Word count: 373 words
Reading time: Just over 1 minute
A great way to improve your writing skills is to emulate the work of others. That’s why, every week, I present a sentence that I’d happily imitate. Today’s comes from the novel Capital, by John Lanchester.
I hadn’t heard of John Lanchester (pictured above) but my husband picked up his latest novel, Capital, from the library, and after finishing it urged me to read it ,too. I dragged my heels for a few days because I didn’t feel like attacking a long book (it’s 529 pages) but now that I’m in the thick of it, I find I can’t put the book down. In fact, I’ll be (happily) paying fines because even though I’m a fast reader I won’t have the time to finish the book before its Saturday due-date.
Lanchester is a British journalist and novelist whose work has appeared in The Guardian, The Daily Telegraph, The New York Review of Books and Esquire. He is also the author of the novel The Debt to Pleasure, which won a 1996 Whitbread Book Award and the 1997 Hawthornden Prize.
I can’t offer much a review of Capital just yet — I hit page 201 at bedtime last night — but I can tell you I’m enjoying it immensely. Of the 59 reviewers on Amazon, more than half give it four or more stars. Many reviewers compare Lanchester’s writing to that of Tom Wolf, although I find Lancaster’s understanding of character to be a bit deeper and more nuanced.
Here’s an example from the book’s early pages:
He was six foot three, just short enough to feel no need to conceal his height by stooping –so that even his tallness appeared a form of ease, as if gravity had, when he was growing up, exerted less effect on him than on more ordinary people.

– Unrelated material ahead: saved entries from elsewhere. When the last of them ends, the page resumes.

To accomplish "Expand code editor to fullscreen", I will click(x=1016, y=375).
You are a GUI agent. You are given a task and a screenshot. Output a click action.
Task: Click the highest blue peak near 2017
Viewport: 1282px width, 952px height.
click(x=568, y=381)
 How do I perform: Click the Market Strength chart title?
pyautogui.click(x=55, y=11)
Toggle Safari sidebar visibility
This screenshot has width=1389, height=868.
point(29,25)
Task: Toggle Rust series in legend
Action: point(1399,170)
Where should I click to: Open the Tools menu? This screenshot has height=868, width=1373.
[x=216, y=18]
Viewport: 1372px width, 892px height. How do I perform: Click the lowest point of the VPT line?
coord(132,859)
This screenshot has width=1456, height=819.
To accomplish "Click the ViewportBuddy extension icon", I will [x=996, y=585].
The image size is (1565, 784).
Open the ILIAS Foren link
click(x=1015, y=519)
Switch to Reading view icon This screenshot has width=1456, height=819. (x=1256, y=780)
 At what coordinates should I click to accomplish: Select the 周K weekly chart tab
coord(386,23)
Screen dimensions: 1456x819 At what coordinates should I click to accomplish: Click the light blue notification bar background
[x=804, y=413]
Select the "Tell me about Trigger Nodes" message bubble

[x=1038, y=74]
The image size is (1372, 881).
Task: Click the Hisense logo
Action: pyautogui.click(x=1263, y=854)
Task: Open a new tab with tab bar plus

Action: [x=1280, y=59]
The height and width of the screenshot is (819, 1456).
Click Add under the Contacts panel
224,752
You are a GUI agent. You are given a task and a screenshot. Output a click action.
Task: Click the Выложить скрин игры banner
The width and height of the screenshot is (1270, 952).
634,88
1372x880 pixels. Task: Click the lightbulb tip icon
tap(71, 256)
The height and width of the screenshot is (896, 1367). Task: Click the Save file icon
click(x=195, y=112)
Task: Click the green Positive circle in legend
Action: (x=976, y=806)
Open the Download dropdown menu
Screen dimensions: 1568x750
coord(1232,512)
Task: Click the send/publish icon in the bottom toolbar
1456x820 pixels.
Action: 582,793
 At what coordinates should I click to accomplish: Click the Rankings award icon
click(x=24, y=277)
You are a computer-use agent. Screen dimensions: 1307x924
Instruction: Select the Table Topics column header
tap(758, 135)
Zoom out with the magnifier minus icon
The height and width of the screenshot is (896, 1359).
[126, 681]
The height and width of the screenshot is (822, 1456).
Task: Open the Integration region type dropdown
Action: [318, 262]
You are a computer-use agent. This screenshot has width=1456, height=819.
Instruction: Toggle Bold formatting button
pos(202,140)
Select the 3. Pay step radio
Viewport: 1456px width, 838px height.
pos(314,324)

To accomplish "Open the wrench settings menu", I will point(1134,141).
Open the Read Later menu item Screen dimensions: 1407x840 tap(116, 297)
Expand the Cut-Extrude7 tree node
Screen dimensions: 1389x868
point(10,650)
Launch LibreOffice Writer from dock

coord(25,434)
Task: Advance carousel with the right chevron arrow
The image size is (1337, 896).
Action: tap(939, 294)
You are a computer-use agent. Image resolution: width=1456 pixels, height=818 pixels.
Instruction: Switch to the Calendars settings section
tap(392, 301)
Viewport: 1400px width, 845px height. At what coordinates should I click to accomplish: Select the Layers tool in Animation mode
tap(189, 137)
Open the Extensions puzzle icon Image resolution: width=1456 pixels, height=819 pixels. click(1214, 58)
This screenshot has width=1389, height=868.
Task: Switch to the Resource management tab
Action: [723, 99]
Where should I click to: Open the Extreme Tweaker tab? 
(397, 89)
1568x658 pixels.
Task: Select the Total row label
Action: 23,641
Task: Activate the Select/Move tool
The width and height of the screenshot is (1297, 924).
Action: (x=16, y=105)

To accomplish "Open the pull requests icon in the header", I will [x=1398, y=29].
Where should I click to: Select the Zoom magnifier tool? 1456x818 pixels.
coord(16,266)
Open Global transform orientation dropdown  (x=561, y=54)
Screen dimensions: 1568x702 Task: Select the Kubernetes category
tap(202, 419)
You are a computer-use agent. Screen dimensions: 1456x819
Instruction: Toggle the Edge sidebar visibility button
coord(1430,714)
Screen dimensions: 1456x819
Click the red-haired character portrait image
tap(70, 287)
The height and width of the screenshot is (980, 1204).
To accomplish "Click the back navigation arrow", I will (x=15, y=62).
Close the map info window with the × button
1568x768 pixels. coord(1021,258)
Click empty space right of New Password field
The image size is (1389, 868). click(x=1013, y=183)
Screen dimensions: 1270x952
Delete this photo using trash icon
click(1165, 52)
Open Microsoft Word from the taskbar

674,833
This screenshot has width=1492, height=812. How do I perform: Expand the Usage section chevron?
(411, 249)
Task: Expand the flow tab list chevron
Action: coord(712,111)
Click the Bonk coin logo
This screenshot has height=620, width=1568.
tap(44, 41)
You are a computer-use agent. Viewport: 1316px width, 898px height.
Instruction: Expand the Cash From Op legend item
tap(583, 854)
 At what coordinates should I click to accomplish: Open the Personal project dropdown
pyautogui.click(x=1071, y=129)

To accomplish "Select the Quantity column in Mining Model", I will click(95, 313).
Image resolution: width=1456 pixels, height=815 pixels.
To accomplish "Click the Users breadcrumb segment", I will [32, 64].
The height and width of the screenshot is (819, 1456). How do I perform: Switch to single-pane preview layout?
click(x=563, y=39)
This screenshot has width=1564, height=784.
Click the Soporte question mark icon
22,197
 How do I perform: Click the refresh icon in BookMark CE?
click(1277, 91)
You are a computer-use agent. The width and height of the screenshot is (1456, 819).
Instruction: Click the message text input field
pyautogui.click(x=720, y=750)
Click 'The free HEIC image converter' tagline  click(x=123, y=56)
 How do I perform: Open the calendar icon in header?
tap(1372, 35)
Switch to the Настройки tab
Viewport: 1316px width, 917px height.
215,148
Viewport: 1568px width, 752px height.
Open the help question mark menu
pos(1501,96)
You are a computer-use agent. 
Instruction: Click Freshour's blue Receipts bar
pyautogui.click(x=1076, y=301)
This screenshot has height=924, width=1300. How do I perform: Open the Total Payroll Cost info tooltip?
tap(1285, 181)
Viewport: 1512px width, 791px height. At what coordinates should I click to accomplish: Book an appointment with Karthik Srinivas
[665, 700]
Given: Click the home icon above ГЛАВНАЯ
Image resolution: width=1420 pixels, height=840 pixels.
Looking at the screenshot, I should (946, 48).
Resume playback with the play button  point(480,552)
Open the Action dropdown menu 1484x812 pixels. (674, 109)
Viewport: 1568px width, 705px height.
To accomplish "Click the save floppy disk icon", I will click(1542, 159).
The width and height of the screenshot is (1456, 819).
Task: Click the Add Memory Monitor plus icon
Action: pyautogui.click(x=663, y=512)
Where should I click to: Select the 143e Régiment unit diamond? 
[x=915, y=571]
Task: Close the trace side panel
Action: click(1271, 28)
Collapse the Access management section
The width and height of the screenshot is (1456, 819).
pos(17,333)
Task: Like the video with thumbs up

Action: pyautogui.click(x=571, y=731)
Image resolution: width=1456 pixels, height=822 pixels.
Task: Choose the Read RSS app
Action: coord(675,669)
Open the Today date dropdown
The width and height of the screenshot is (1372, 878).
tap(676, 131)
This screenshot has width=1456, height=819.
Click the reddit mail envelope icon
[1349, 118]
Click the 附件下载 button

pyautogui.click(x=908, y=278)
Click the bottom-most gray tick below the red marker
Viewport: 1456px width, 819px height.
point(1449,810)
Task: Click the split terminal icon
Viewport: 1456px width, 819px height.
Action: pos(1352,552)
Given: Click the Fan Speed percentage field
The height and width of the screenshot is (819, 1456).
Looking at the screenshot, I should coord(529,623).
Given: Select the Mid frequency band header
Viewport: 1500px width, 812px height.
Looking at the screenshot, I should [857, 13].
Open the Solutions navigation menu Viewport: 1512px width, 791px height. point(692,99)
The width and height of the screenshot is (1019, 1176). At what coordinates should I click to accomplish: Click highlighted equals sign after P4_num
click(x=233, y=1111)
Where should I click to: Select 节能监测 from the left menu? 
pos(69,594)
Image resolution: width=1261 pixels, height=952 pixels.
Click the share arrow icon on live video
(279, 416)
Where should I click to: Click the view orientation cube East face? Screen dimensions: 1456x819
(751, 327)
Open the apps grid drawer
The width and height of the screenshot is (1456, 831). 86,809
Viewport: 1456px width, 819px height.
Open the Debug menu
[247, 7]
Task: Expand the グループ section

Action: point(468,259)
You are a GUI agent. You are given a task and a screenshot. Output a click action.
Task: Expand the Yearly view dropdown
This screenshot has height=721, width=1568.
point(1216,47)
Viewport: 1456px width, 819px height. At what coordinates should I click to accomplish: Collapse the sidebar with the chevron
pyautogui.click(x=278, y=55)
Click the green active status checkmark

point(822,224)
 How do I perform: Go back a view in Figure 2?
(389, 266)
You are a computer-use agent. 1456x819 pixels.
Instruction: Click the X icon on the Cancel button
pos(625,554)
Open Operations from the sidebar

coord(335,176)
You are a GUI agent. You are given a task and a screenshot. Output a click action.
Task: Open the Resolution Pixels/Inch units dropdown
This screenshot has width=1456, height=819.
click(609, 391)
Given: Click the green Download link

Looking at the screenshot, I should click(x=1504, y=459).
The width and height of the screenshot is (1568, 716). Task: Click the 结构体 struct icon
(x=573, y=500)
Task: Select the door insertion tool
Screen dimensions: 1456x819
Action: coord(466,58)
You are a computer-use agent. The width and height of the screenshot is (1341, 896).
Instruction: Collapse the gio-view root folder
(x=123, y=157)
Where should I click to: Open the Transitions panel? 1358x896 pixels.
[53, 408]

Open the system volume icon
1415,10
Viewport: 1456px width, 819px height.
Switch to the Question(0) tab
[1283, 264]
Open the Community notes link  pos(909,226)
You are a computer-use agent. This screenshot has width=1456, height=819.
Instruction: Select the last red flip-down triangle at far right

I appreciated Lanchester’s beautifully expressed and sophisticated analysis of society’s view of height. Tall people have a number of advantages, such as their ability to command a room. It had never occurred to me that they might be seen as people who could defeat basic rules such as gravity, but as soon as I read the sentence I nodded in agreement. I also appreciate the juxtaposition of “tall” and “ordinary.”